- [Text]:
[start]

[SI-LIST] Re: Why Termination at Both End ?

  • From: steve weir <weirsi@xxxxxxxxxx>
  • To: Rohit MISHRA <rohit.mishra@xxxxxx>
  • Date: Wed, 10 Aug 2011 10:40:26 -0700

Transmission lines do not emulate bandpass/bandstop filters.  The 
concept of percentage bandwidth is not applicable.

Steve.
On 8/10/2011 6:44 AM, Rohit MISHRA wrote:
> Steve,
>
> I would appreciate if you can explain that why you think that distributed ckt 
> doesn't have more bandwidth than lumped ckt ?
>
> Rgds,
> Rohit
>
>
> -----Original Message-----
> From: si-list-bounce@xxxxxxxxxxxxx [mailto:si-list-bounce@xxxxxxxxxxxxx] On 
> Behalf Of steve weir
> Sent: Wednesday, August 10, 2011 2:13 PM
> To: si-list@xxxxxxxxxxxxx
> Subject: [SI-LIST] Re: Why Termination at Both End ?
>
>
> On 8/10/2011 12:13 AM, Rajan Hansa wrote:
>> Thanks everyone for clearing my doubt !!
>> I have one more question, I know it may look silly and is very basic but I
>> am sure experts here can enlighten me.  Can anyone explain that why it's
>> said that transmission line can be modeled as distributed RLGC model ?
> Because with a sufficient number of sections the model accuracy is
> sufficient to reliably predict Tx line behavior.
>
>> Ok I
>> know distributed model has high bandwidth but why distributed ckt has more
>> bandwidth than lumped ckt ?
> It doesn't.
>
>> Why minimum 10 LC sections are needed for
>> transmission line ?
> That's not correct.
>>
>> Rajan
>>
> Many excellent texts and web references are available for you to learn
> about transmission lines.
>> On Tue, Aug 9, 2011 at 3:55 PM, Rohit MISHRA<rohit.mishra@xxxxxx>   wrote:
>>
>>> Rajan,
>>>
>>> Here's my 2 cents :
>>>
>>> I believe you can use a receiver without matching it's input impedance with
>>> transmission line impedance But Only If the system satisfies these
>>> conditions :
>>>
>>>       1) Transmitter is connected to single receiver.

[end]

- [Material shown]:
[start]

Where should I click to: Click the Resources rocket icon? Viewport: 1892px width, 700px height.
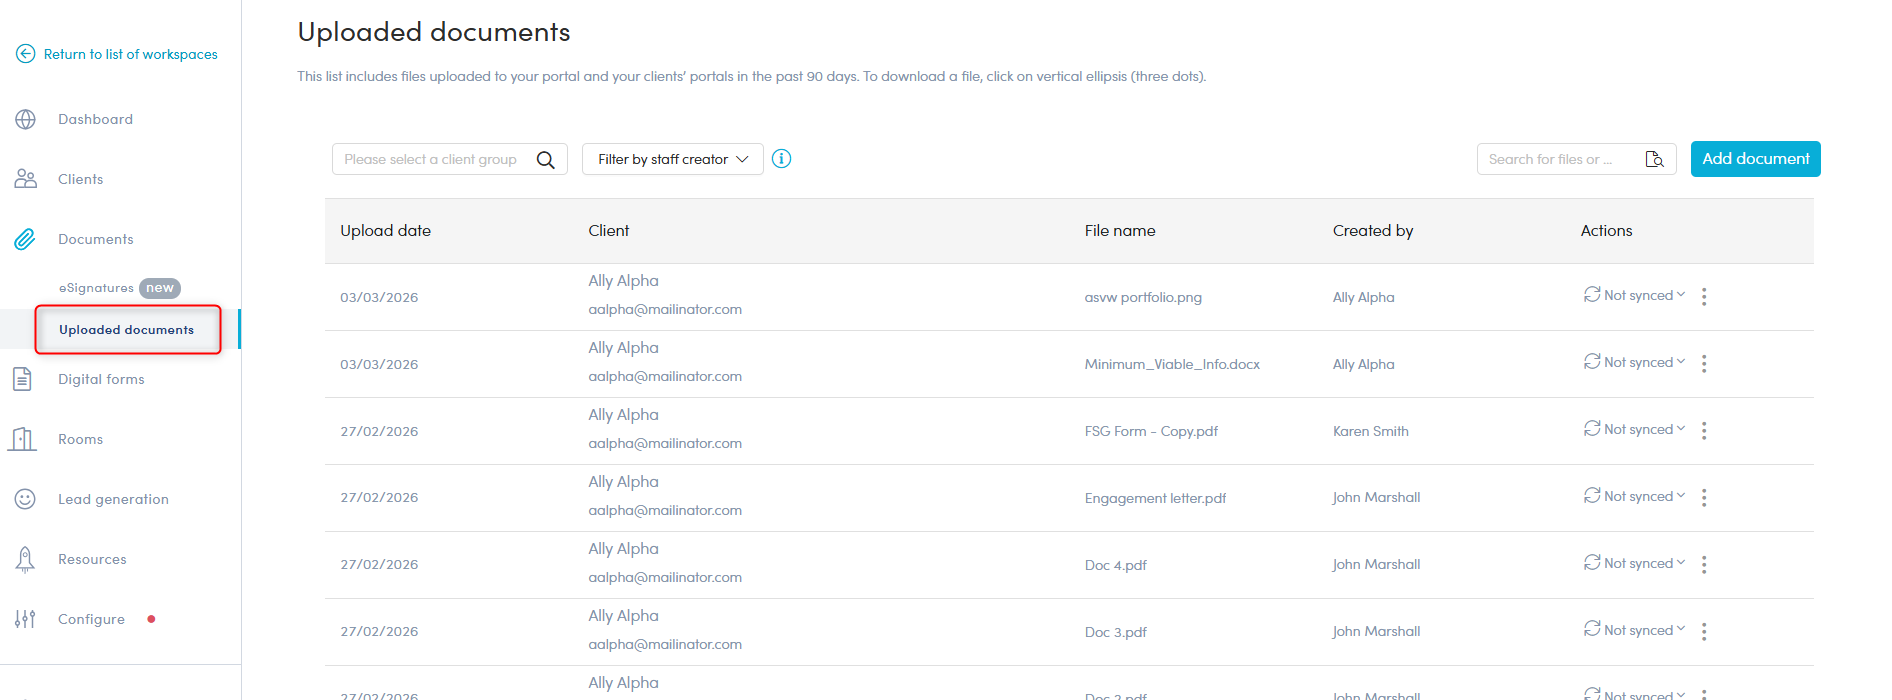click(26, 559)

[end]
[start]

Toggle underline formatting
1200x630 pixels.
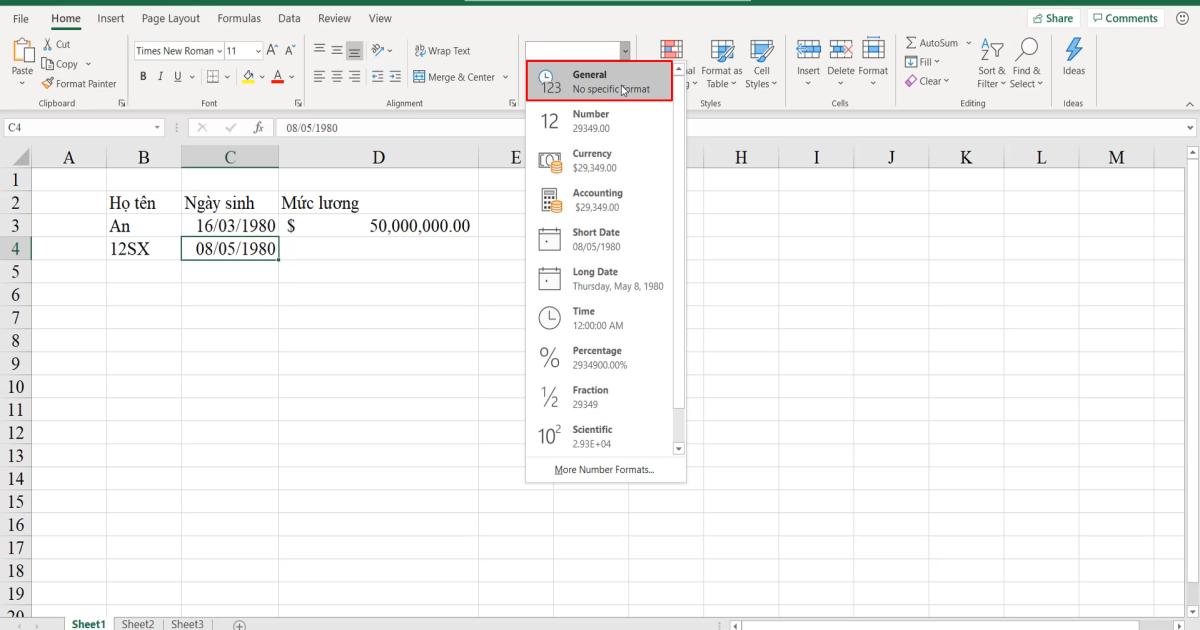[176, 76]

[end]

- [Stated problem A]:
Reproduce verbatim the stretch of the entries from the line containing "Where should I" through the line containing "click(26, 559)", omitting the pictures.
- [Stated problem B]:
Extend the mailing-list thread on transmission-line termination from the point at which it stops.

- [Written response A]:
Where should I click to: Click the Resources rocket icon? Viewport: 1892px width, 700px height.
click(26, 559)

- [Written response B]:
>>>       2) Transmission line is a controlled impedance line and has no
>>> unintentional impedance discontinuities(like via, stub, package lead, etc)
>>>
>>> In real system even though board is designed with controlled-impedance
>>> traces, there is still the opportunity for a signal to see an unintentional
>>> impedance discontinuity and in this case just source termination won't stop
>>> the ringing that's why termination at both end.
>>>
>>> Rohit
>>>
>>>
>>>
>>> -----Original Message-----
>>> From: si-list-bounce@xxxxxxxxxxxxx [mailto:si-list-bounce@xxxxxxxxxxxxx]
>>> On Behalf Of Rajan Hansa
>>> Sent: Tuesday, August 09, 2011 1:57 PM
>>> To: si-list@xxxxxxxxxxxxx
>>> Subject: [SI-LIST] Why Termination at Both End ?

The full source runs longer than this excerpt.